Da 55 Prozent der Befragten angeben, das Risiko ihrer Anlagen komplett über den Value-at-Risk (VaR) abzubilden, untersucht Professor Heiner Schierenbeck von der Universität Basel im zweiten Teil der Studie, inwieweit die Weiterentwicklung der Risikoquantifizierung auf Basis des gängigen VaR-Modells zu einer Optimierung der Ertragchancen führen kann. Als Schwachstellen des Standardmodells identifiziert er die schwache Reaktionsfähigkeit auf sich schnell verändernde Marktsituationen, die starke Vergangenheitsbezogenheit der Daten sowie die mangelnde Berücksichtigung von Extremrisiken.

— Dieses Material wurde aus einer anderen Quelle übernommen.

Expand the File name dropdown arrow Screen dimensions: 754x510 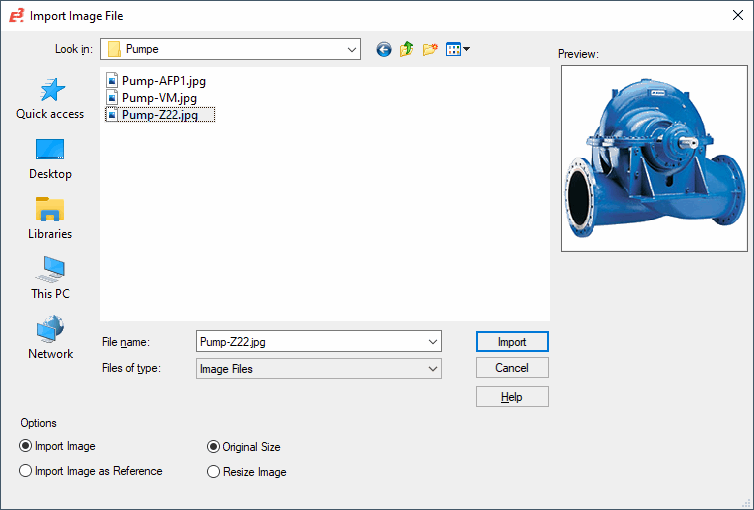(432, 342)
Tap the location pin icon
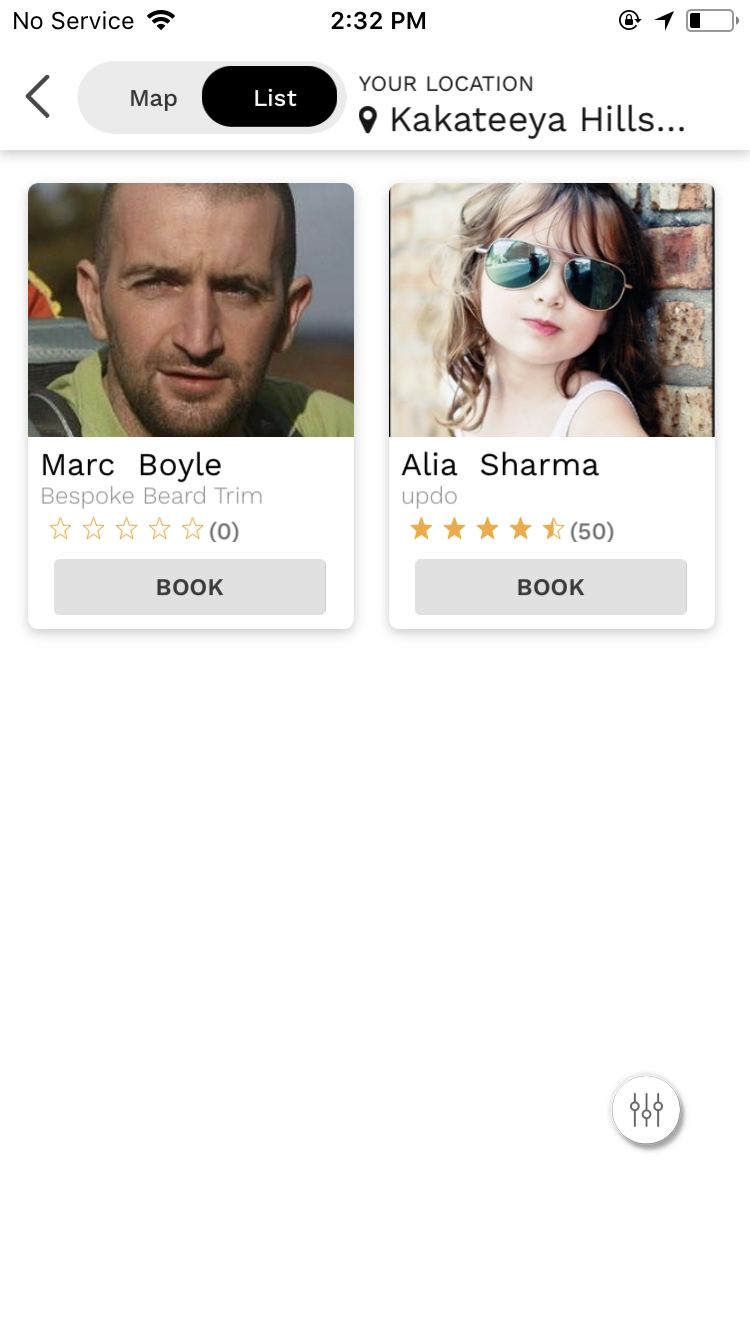The height and width of the screenshot is (1334, 750). [x=369, y=121]
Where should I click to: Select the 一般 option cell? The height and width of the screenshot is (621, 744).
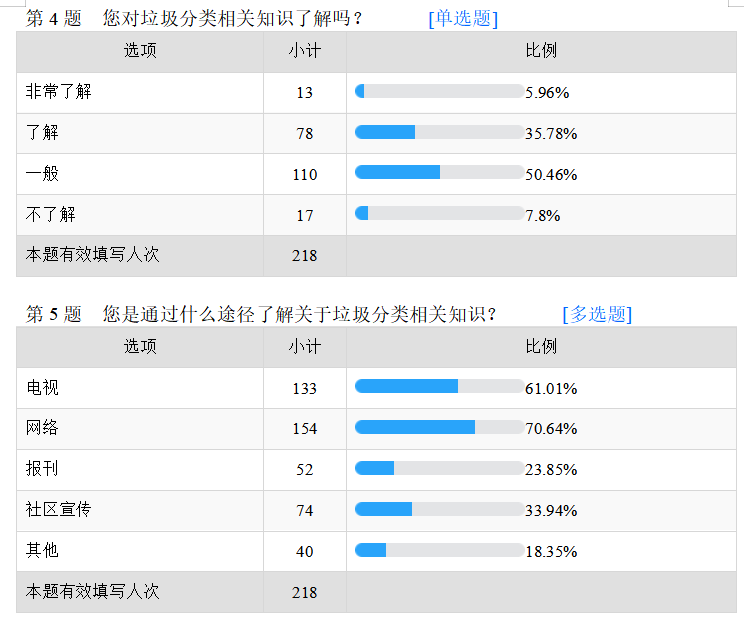(x=140, y=174)
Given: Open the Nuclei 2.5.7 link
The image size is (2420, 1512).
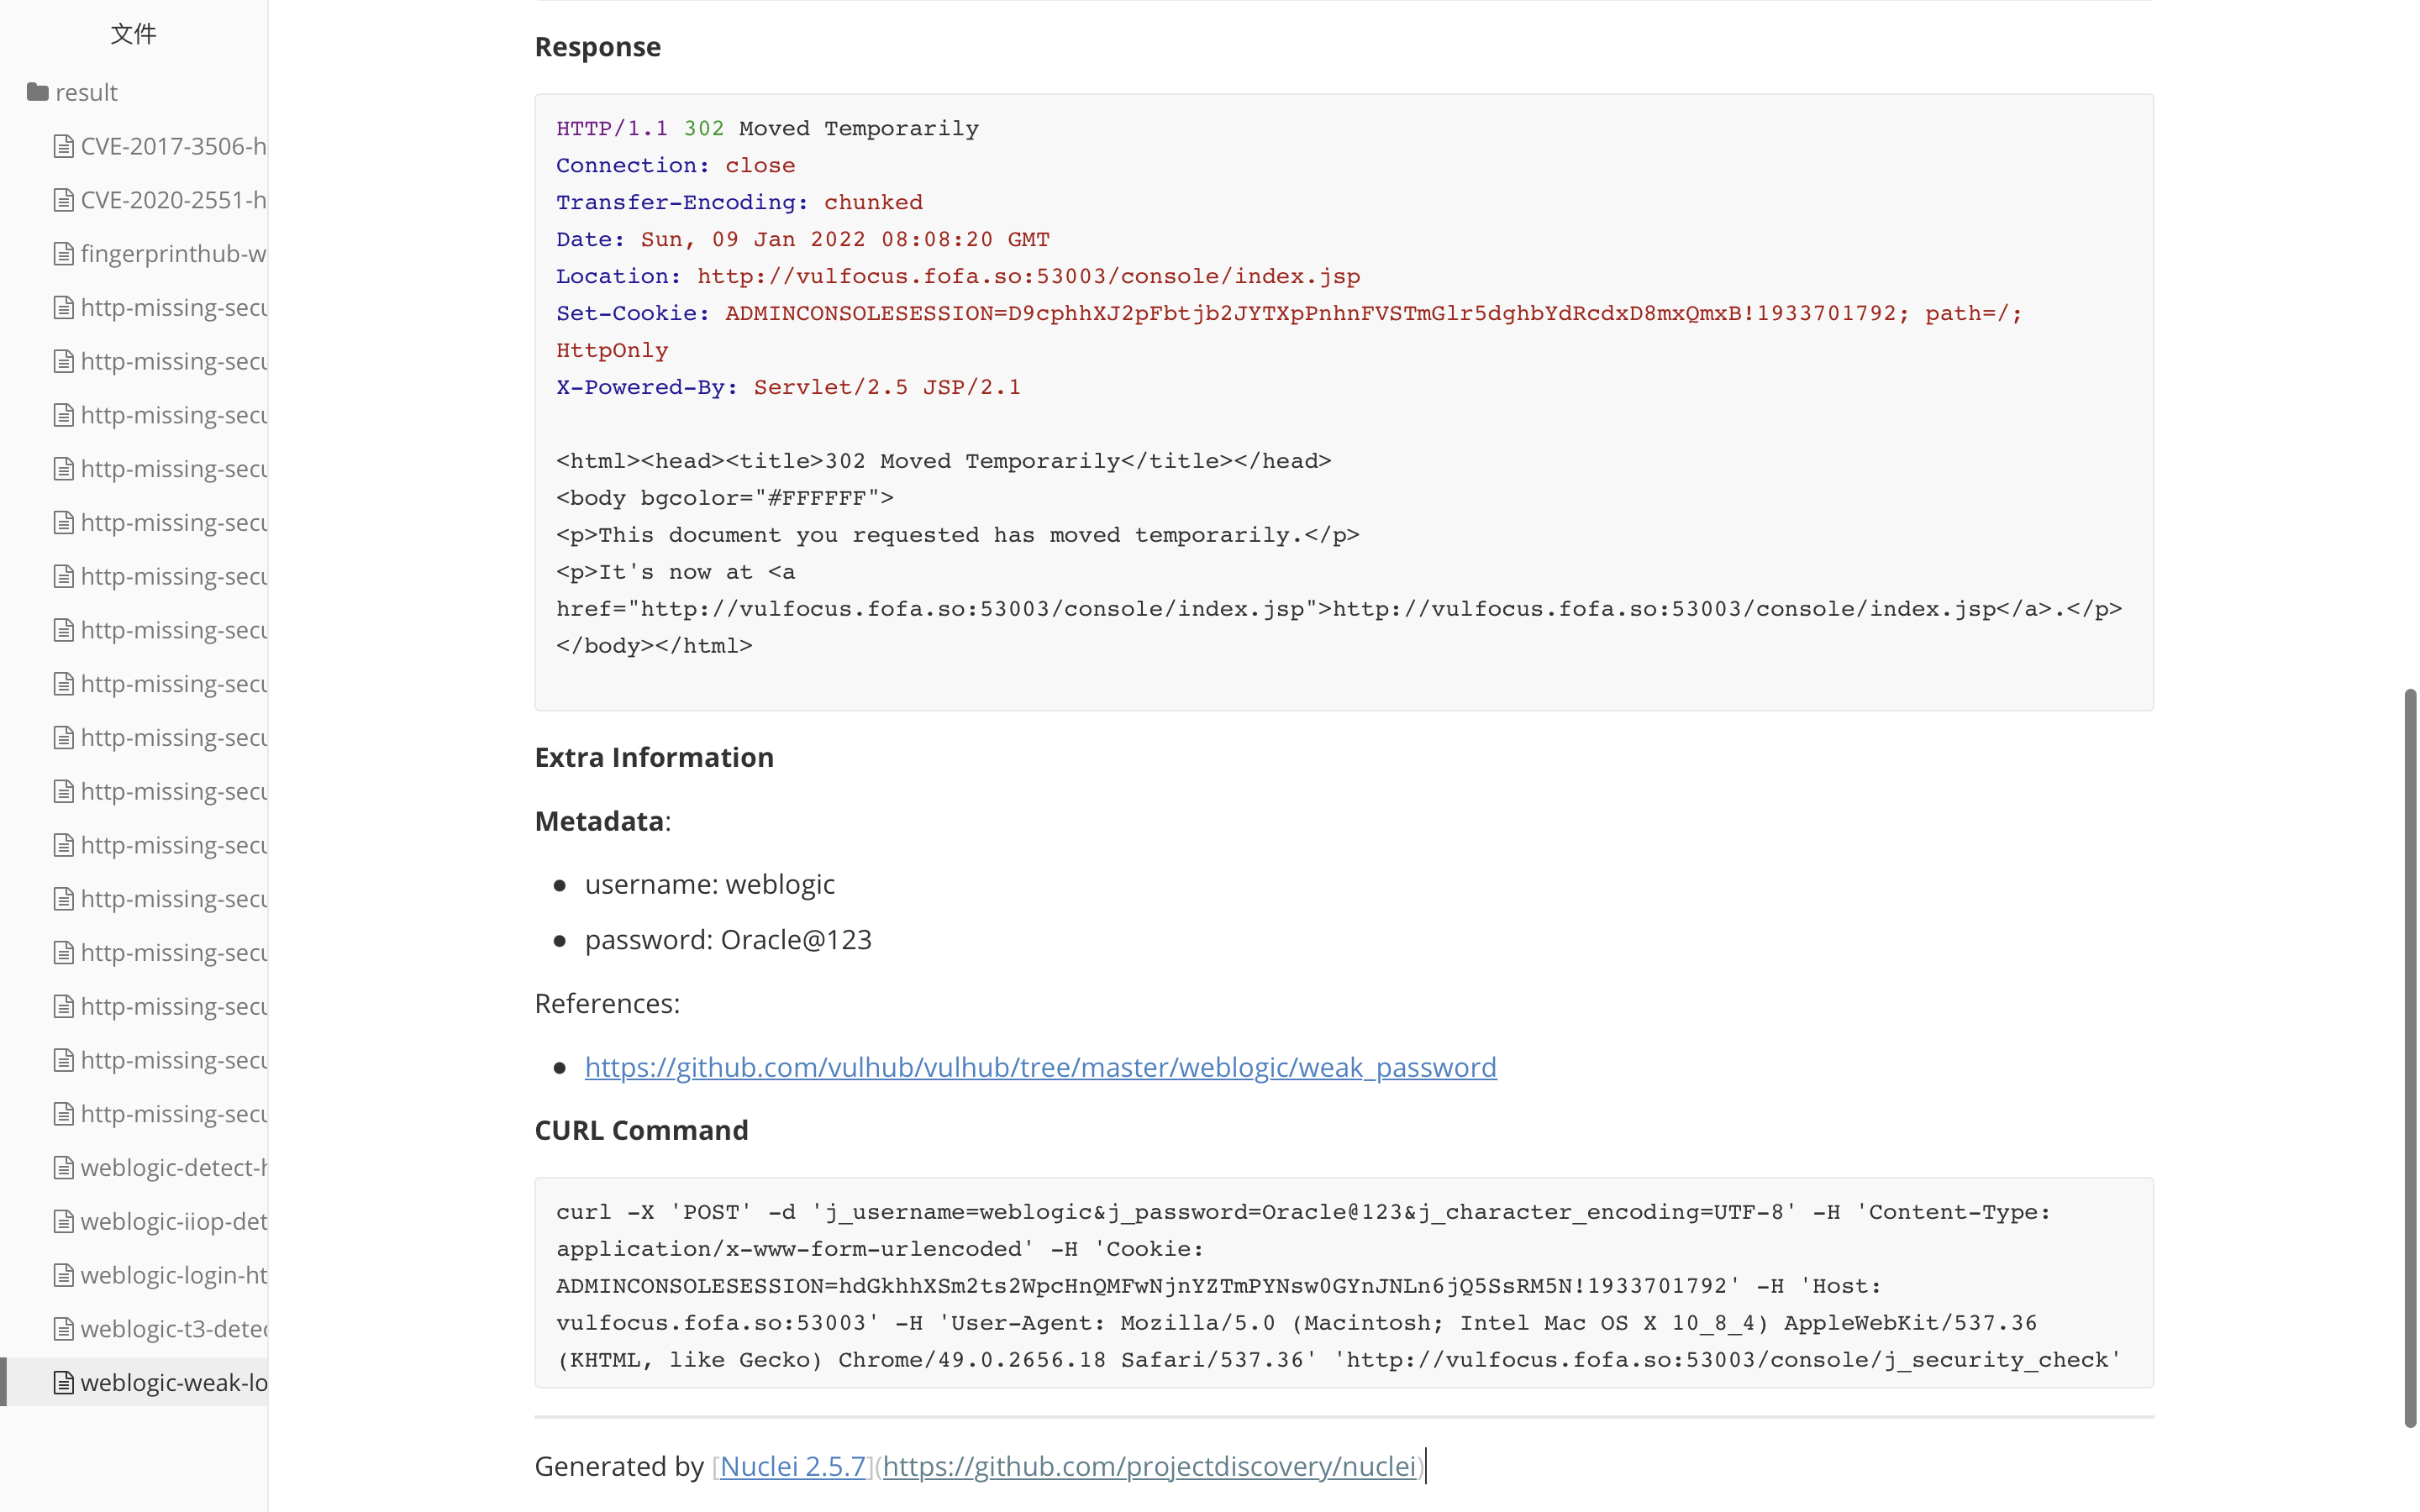Looking at the screenshot, I should pyautogui.click(x=792, y=1466).
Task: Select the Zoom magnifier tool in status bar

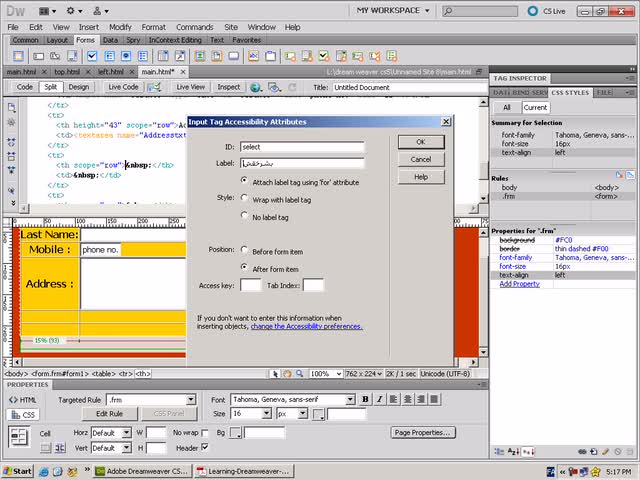Action: (300, 373)
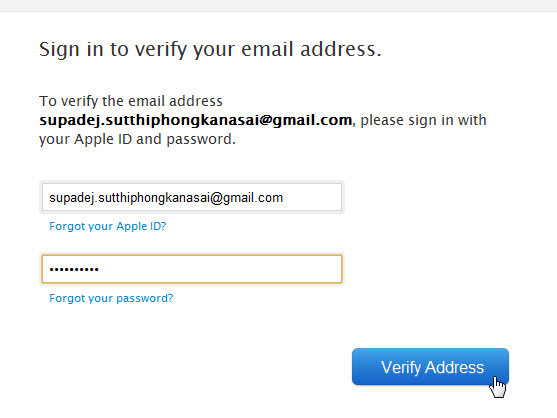
Task: Place cursor after gmail.com in Apple ID field
Action: click(x=284, y=197)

Seine Arbeit kommt zu dem Resultat, dass durch eine stärkere Berücksichtigung von Ereignissen, die weniger weit in der Vergangenheit liegen eine bessere Risikoquantifizierung möglich ist. Sehr gute Ergebnisse bezüglich einer stärkeren Zukunftsbezogenheit liefert außerdem die Berücksichtigung der aus Optionspreisen abgeleiteten impliziten Volatilität auf Basis des VDAX. Eine Implementierung der Extremwerttheorie offenbart eine gute Möglichkeit der Verknüpfung von Risikohöhe und Eintrittswahrscheinlichkeit. Durch die Anwendung der beschriebenen Ansätze könne, so Professor Schierenbeck, das Risikobudget besser ausgenutzt werden und sich so die erwartete Überschussrendite institutioneller Portfolios um bis zu einem Drittel steigern.